Janet Frazier is not a magician.
She's actually a marketing coordinator at Chevron. Still, Frazier is a woman with a few tricks up her sleeve. Like the time she turned a single act of kindness into more than 200,000 of them.
"It's a wonderful tribute to Stephanie," Frazier said.
Stephanie is Frazier's daughter. In December 2000 Stephanie and her younger sister, Lindsay, were in a car crash on Highway 50 on their way to Lake Tahoe. Stephanie died. Lindsay was seriously hurt.
Frazier rushed to the hospital to be by Linday's bedside. She wouldn't leave it for days, not even to eat. On the second day, Frazier stood up and fell to the floor, almost fainting.

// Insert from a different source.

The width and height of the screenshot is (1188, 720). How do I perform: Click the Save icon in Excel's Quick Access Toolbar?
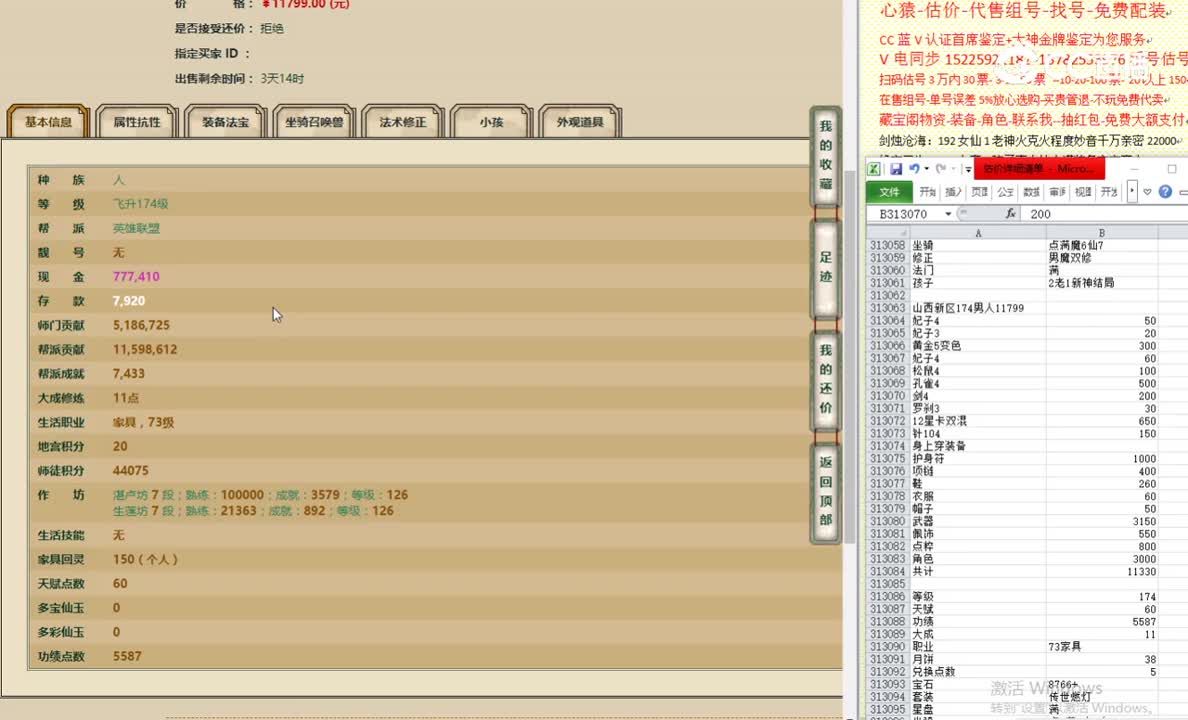pos(898,168)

"A nurse had me sit in a chair outside of the room left and came back with her sandwich in her hands and said, take a few bites," Frazier said. "I will never forget that feeling of somebody doing something so nice in the face of just a horrific time."
Frazier was so inspired by that nurse's gesture, she began filling snack bags for patients' families and delivering them to a local hospital. "I absolutely thought that it would just be one hospital. I thought, I never thought it would grow like it did," Frazier said.

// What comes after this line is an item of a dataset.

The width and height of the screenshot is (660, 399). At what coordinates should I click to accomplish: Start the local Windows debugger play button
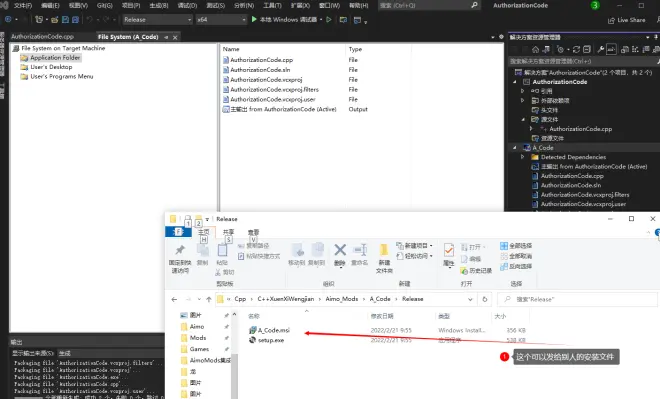(x=254, y=19)
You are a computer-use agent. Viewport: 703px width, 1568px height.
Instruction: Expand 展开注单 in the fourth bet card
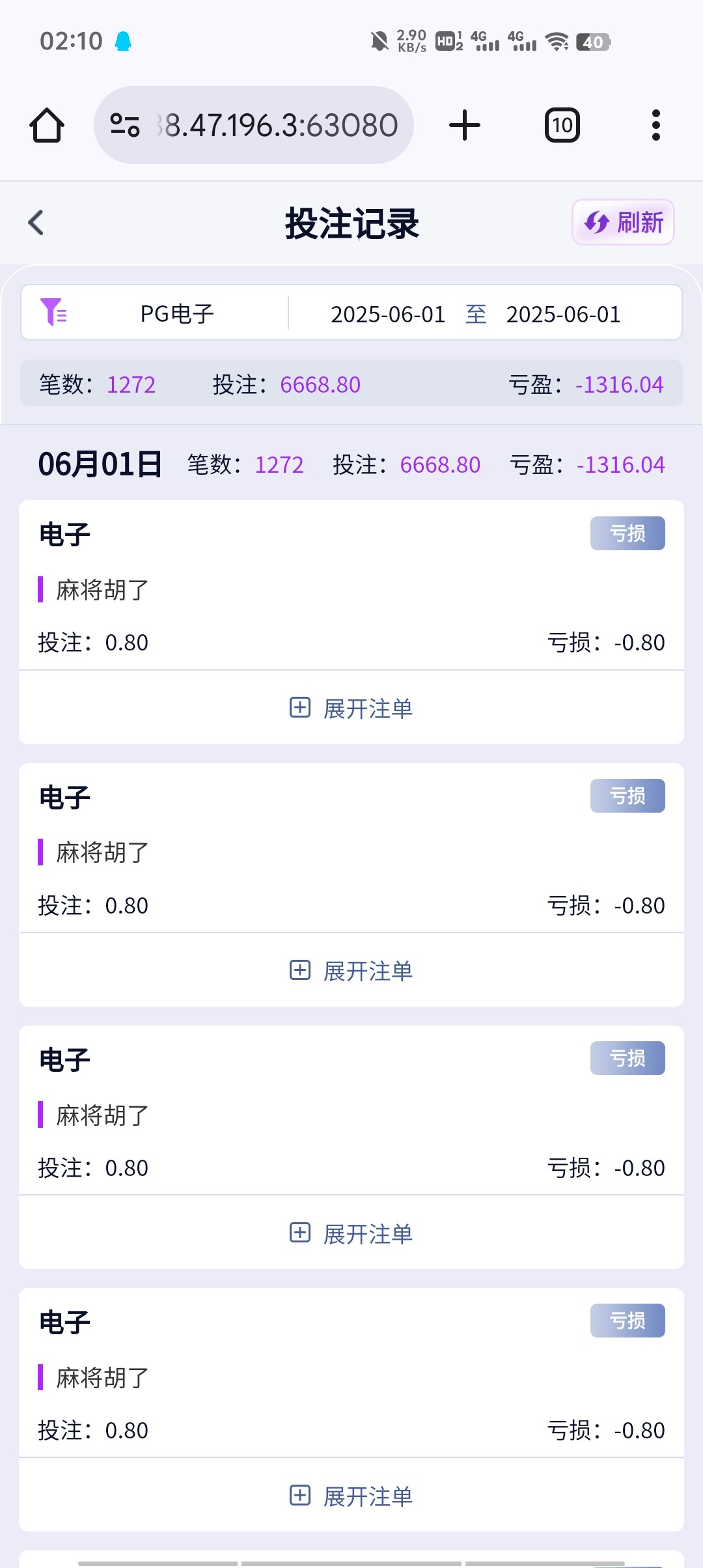point(352,1496)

As word spread among the medical community of what she was doing, though, other hospitals asked if they could receive the bags as well. It has blossomed into The Network Of Care, a non profit now working with 60 Bay Area hospitals and recently delivered their 200,000th snack bag.

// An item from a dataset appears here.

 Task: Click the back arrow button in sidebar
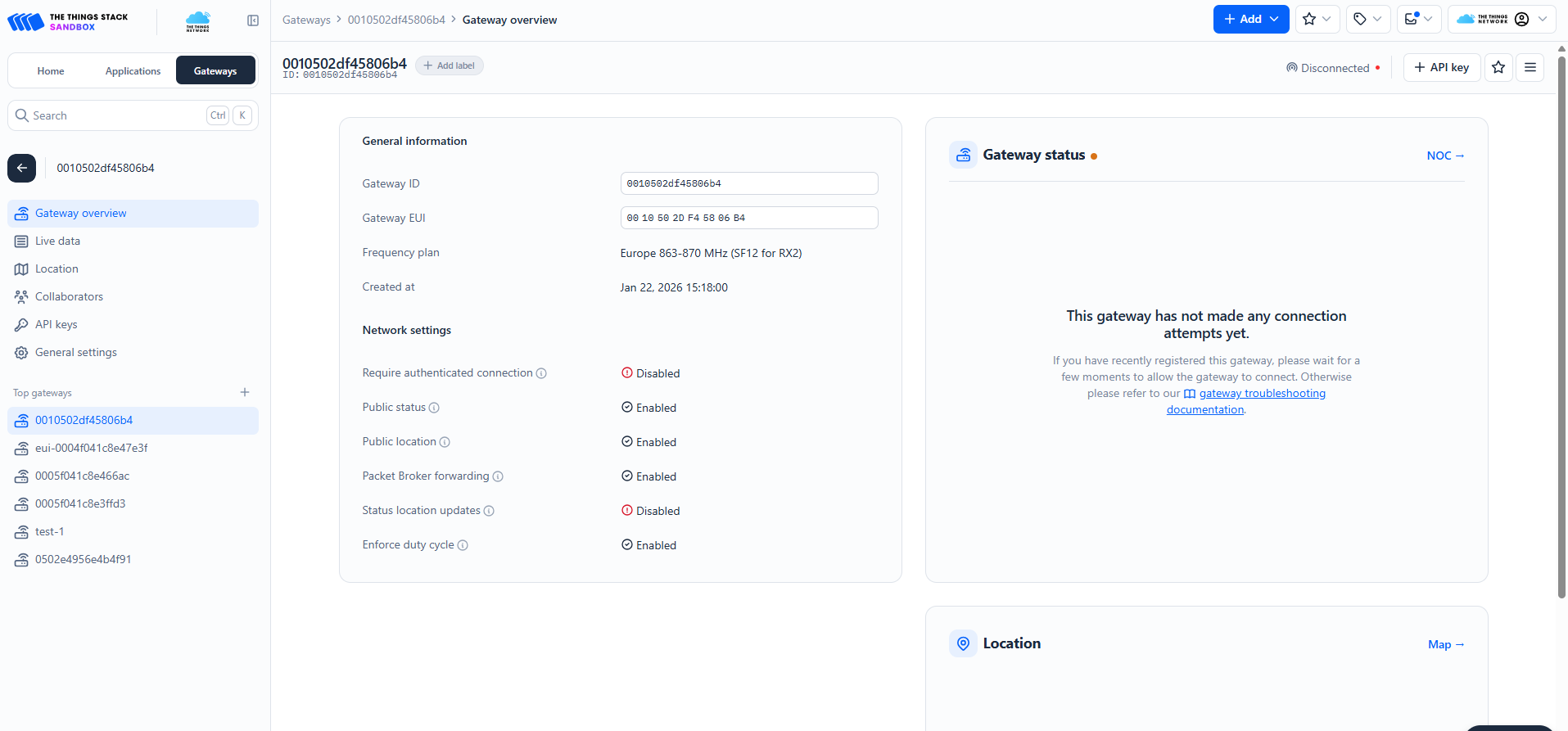click(x=22, y=168)
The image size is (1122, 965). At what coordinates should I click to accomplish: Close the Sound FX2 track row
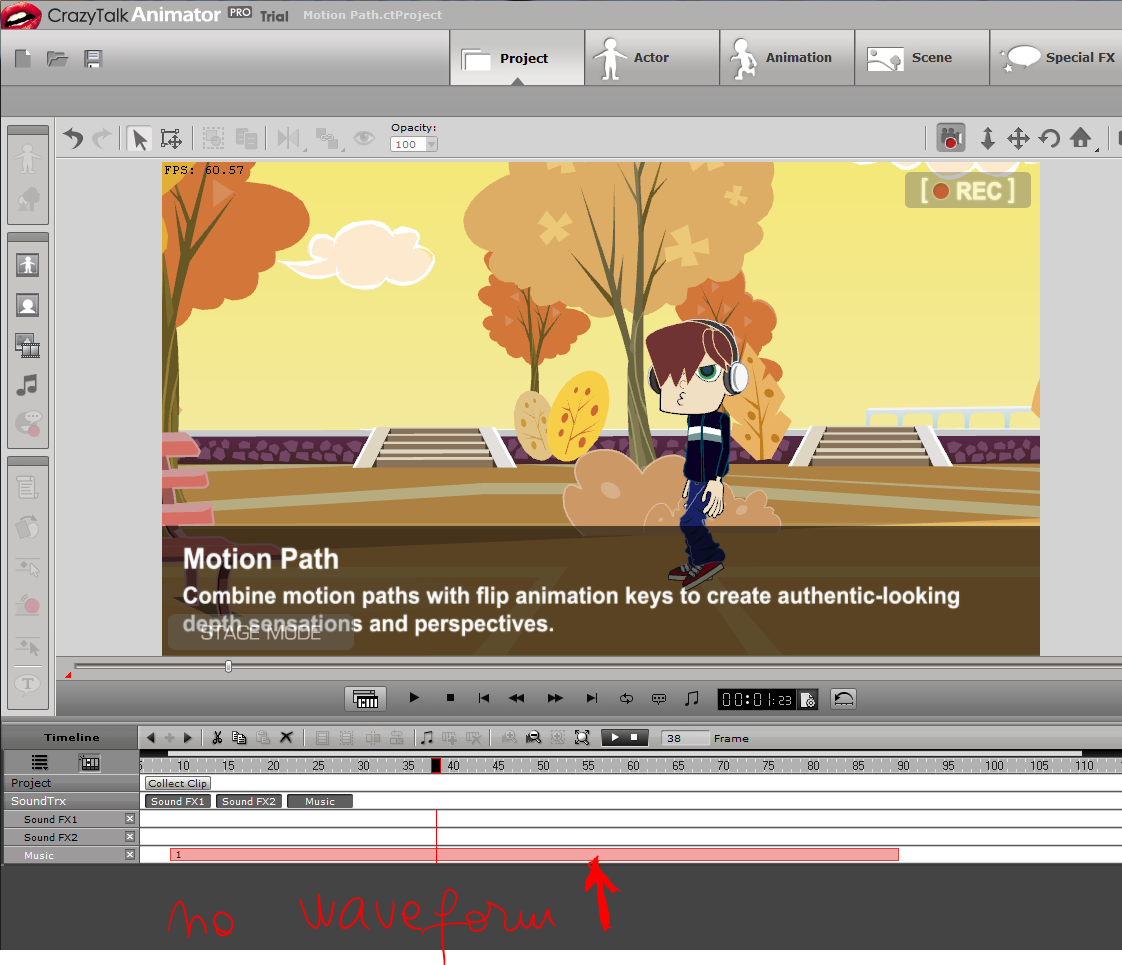coord(130,837)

Teams of volunteers made up mostly of Frazier's Chevron coworkers help keep the pipeline full of purple bags (Stephanie's favorite color) filled with snacks and decorated with a butterfly (also a Stephanie favorite).
Felicie Standly, a social worker at UCSF Benioff Children's Hospital Oakland, has delivered more than a few of the bags to some very grateful parents.
"They are just like, 'Great, this is such a lifesaver,'" Standly said.
Frazier says she is incredibly proud of what she and her team of volunteers have accomplished over the years. She also feels it's an example for the rest of us: that good can come even from life's darkest moments if we allow it to.
"There's so much love in this world and there's so many things you can do for other people that are really basic."